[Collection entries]

»»

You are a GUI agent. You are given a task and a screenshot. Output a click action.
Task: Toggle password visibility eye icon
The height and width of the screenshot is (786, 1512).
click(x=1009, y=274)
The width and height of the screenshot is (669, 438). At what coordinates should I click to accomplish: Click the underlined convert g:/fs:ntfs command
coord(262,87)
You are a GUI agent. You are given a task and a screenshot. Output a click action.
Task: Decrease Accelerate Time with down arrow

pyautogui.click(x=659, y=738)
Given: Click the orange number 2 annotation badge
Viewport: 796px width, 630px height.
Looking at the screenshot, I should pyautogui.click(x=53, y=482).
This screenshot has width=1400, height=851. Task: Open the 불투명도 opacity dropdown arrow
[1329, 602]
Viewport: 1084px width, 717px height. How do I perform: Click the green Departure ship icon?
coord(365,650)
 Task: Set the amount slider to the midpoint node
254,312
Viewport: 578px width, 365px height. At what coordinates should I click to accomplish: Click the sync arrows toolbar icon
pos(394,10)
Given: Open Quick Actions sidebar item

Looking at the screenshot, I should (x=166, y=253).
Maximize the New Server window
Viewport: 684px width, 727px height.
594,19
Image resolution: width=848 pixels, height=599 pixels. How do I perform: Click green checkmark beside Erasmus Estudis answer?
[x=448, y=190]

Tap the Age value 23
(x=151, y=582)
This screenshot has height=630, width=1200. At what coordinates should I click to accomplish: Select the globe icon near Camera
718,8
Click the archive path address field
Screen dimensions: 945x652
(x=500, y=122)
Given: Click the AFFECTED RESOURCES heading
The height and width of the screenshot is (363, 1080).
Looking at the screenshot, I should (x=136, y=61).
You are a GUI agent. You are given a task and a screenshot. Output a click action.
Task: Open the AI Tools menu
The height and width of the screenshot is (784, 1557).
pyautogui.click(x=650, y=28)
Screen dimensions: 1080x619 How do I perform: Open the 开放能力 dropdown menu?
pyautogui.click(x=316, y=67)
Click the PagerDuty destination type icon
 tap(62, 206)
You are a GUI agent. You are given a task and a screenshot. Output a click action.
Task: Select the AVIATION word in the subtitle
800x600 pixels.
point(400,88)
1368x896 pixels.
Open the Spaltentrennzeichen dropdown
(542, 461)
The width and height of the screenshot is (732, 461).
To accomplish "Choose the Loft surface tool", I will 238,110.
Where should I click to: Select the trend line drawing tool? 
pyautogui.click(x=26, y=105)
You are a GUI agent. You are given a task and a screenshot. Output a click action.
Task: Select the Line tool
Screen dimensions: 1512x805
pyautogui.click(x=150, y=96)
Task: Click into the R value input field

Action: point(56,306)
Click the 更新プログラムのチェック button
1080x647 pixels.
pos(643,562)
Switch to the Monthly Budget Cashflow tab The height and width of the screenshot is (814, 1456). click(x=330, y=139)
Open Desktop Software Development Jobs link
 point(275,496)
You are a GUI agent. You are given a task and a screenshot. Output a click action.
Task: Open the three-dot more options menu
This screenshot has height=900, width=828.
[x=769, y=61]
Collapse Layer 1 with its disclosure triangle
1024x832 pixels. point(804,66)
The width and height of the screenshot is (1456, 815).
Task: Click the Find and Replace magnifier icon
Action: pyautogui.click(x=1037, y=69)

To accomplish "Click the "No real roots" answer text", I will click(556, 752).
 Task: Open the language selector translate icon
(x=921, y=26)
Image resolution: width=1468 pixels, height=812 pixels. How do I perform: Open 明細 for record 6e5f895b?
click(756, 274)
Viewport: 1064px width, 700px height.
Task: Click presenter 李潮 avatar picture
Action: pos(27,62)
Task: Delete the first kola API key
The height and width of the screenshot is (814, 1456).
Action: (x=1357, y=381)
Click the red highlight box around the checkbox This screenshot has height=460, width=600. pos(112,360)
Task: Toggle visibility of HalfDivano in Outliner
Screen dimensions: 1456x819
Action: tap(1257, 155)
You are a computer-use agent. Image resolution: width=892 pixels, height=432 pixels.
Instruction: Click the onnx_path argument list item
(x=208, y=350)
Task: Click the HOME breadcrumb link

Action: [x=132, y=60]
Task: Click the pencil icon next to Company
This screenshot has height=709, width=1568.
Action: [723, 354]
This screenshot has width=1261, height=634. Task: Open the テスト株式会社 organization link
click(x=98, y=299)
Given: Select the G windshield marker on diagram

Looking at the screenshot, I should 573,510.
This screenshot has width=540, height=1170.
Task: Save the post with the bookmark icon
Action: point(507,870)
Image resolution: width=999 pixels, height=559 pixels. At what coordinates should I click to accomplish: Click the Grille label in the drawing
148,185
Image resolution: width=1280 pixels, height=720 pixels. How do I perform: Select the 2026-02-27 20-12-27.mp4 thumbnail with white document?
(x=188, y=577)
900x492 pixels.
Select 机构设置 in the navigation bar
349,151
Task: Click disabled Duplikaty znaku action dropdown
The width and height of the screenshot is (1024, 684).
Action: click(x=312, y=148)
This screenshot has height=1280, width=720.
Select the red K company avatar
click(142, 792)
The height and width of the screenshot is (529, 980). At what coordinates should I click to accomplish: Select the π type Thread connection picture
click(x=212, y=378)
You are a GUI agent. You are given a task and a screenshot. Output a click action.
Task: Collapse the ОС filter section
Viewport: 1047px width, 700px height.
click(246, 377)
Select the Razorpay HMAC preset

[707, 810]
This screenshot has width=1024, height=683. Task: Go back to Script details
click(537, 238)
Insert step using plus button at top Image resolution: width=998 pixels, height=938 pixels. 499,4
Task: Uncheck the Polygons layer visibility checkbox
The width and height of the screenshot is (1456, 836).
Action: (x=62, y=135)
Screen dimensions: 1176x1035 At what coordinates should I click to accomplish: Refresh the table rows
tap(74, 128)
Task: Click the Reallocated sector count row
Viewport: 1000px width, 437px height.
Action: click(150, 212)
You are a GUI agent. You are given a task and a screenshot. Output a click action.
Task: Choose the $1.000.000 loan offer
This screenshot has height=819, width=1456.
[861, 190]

««

> **What to work on**:
Rewrite all of the items above, substituting "screen agent" for every occurrence of "GUI agent" and leaving everything else unchanged.

> **Written answer**:
You are a screen agent. You are given a task and a screenshot. Output a click action.
Task: Toggle password visibility eye icon
The height and width of the screenshot is (786, 1512).
click(x=1009, y=274)
The width and height of the screenshot is (669, 438). At what coordinates should I click to accomplish: Click the underlined convert g:/fs:ntfs command
coord(262,87)
You are a screen agent. You are given a task and a screenshot. Output a click action.
Task: Decrease Accelerate Time with down arrow

pyautogui.click(x=659, y=738)
Given: Click the orange number 2 annotation badge
Viewport: 796px width, 630px height.
Looking at the screenshot, I should pyautogui.click(x=53, y=482).
This screenshot has width=1400, height=851. Task: Open the 불투명도 opacity dropdown arrow
[1329, 602]
Viewport: 1084px width, 717px height. How do I perform: Click the green Departure ship icon?
coord(365,650)
 Task: Set the amount slider to the midpoint node
254,312
Viewport: 578px width, 365px height. At what coordinates should I click to accomplish: Click the sync arrows toolbar icon
pos(394,10)
Given: Open Quick Actions sidebar item

Looking at the screenshot, I should (x=166, y=253).
Maximize the New Server window
Viewport: 684px width, 727px height.
594,19
Image resolution: width=848 pixels, height=599 pixels. How do I perform: Click green checkmark beside Erasmus Estudis answer?
[x=448, y=190]

Tap the Age value 23
(x=151, y=582)
This screenshot has height=630, width=1200. At what coordinates should I click to accomplish: Select the globe icon near Camera
718,8
Click the archive path address field
Screen dimensions: 945x652
(x=500, y=122)
Given: Click the AFFECTED RESOURCES heading
The height and width of the screenshot is (363, 1080).
Looking at the screenshot, I should (x=136, y=61).
You are a screen agent. You are given a task and a screenshot. Output a click action.
Task: Open the AI Tools menu
The height and width of the screenshot is (784, 1557).
pyautogui.click(x=650, y=28)
Screen dimensions: 1080x619 How do I perform: Open the 开放能力 dropdown menu?
pyautogui.click(x=316, y=67)
Click the PagerDuty destination type icon
 tap(62, 206)
You are a screen agent. You are given a task and a screenshot. Output a click action.
Task: Select the AVIATION word in the subtitle
800x600 pixels.
point(400,88)
1368x896 pixels.
Open the Spaltentrennzeichen dropdown
(542, 461)
The width and height of the screenshot is (732, 461).
To accomplish "Choose the Loft surface tool", I will 238,110.
Where should I click to: Select the trend line drawing tool? 
pyautogui.click(x=26, y=105)
You are a screen agent. You are given a task and a screenshot. Output a click action.
Task: Select the Line tool
Screen dimensions: 1512x805
pyautogui.click(x=150, y=96)
Task: Click into the R value input field

Action: point(56,306)
Click the 更新プログラムのチェック button
1080x647 pixels.
pos(643,562)
Switch to the Monthly Budget Cashflow tab The height and width of the screenshot is (814, 1456). click(x=330, y=139)
Open Desktop Software Development Jobs link
 point(275,496)
You are a screen agent. You are given a task and a screenshot. Output a click action.
Task: Open the three-dot more options menu
This screenshot has height=900, width=828.
[x=769, y=61]
Collapse Layer 1 with its disclosure triangle
1024x832 pixels. point(804,66)
The width and height of the screenshot is (1456, 815).
Task: Click the Find and Replace magnifier icon
Action: pyautogui.click(x=1037, y=69)

To accomplish "Click the "No real roots" answer text", I will click(556, 752).
 Task: Open the language selector translate icon
(x=921, y=26)
Image resolution: width=1468 pixels, height=812 pixels. How do I perform: Open 明細 for record 6e5f895b?
click(756, 274)
Viewport: 1064px width, 700px height.
Task: Click presenter 李潮 avatar picture
Action: pos(27,62)
Task: Delete the first kola API key
The height and width of the screenshot is (814, 1456).
Action: (x=1357, y=381)
Click the red highlight box around the checkbox This screenshot has height=460, width=600. pos(112,360)
Task: Toggle visibility of HalfDivano in Outliner
Screen dimensions: 1456x819
Action: tap(1257, 155)
You are a computer-use agent. Image resolution: width=892 pixels, height=432 pixels.
Instruction: Click the onnx_path argument list item
(x=208, y=350)
Task: Click the HOME breadcrumb link

Action: [x=132, y=60]
Task: Click the pencil icon next to Company
This screenshot has height=709, width=1568.
Action: [723, 354]
This screenshot has width=1261, height=634. Task: Open the テスト株式会社 organization link
click(x=98, y=299)
Given: Select the G windshield marker on diagram

Looking at the screenshot, I should 573,510.
This screenshot has width=540, height=1170.
Task: Save the post with the bookmark icon
Action: point(507,870)
Image resolution: width=999 pixels, height=559 pixels. At what coordinates should I click to accomplish: Click the Grille label in the drawing
148,185
Image resolution: width=1280 pixels, height=720 pixels. How do I perform: Select the 2026-02-27 20-12-27.mp4 thumbnail with white document?
(x=188, y=577)
900x492 pixels.
Select 机构设置 in the navigation bar
349,151
Task: Click disabled Duplikaty znaku action dropdown
The width and height of the screenshot is (1024, 684).
Action: click(x=312, y=148)
This screenshot has height=1280, width=720.
Select the red K company avatar
click(142, 792)
The height and width of the screenshot is (529, 980). At what coordinates should I click to accomplish: Select the π type Thread connection picture
click(x=212, y=378)
You are a screen agent. You are given a task and a screenshot. Output a click action.
Task: Collapse the ОС filter section
Viewport: 1047px width, 700px height.
click(246, 377)
Select the Razorpay HMAC preset

[707, 810]
This screenshot has width=1024, height=683. Task: Go back to Script details
click(537, 238)
Insert step using plus button at top Image resolution: width=998 pixels, height=938 pixels. 499,4
Task: Uncheck the Polygons layer visibility checkbox
The width and height of the screenshot is (1456, 836).
Action: (x=62, y=135)
Screen dimensions: 1176x1035 At what coordinates should I click to accomplish: Refresh the table rows
tap(74, 128)
Task: Click the Reallocated sector count row
Viewport: 1000px width, 437px height.
Action: click(150, 212)
You are a screen agent. You are given a task and a screenshot. Output a click action.
Task: Choose the $1.000.000 loan offer
This screenshot has height=819, width=1456.
[861, 190]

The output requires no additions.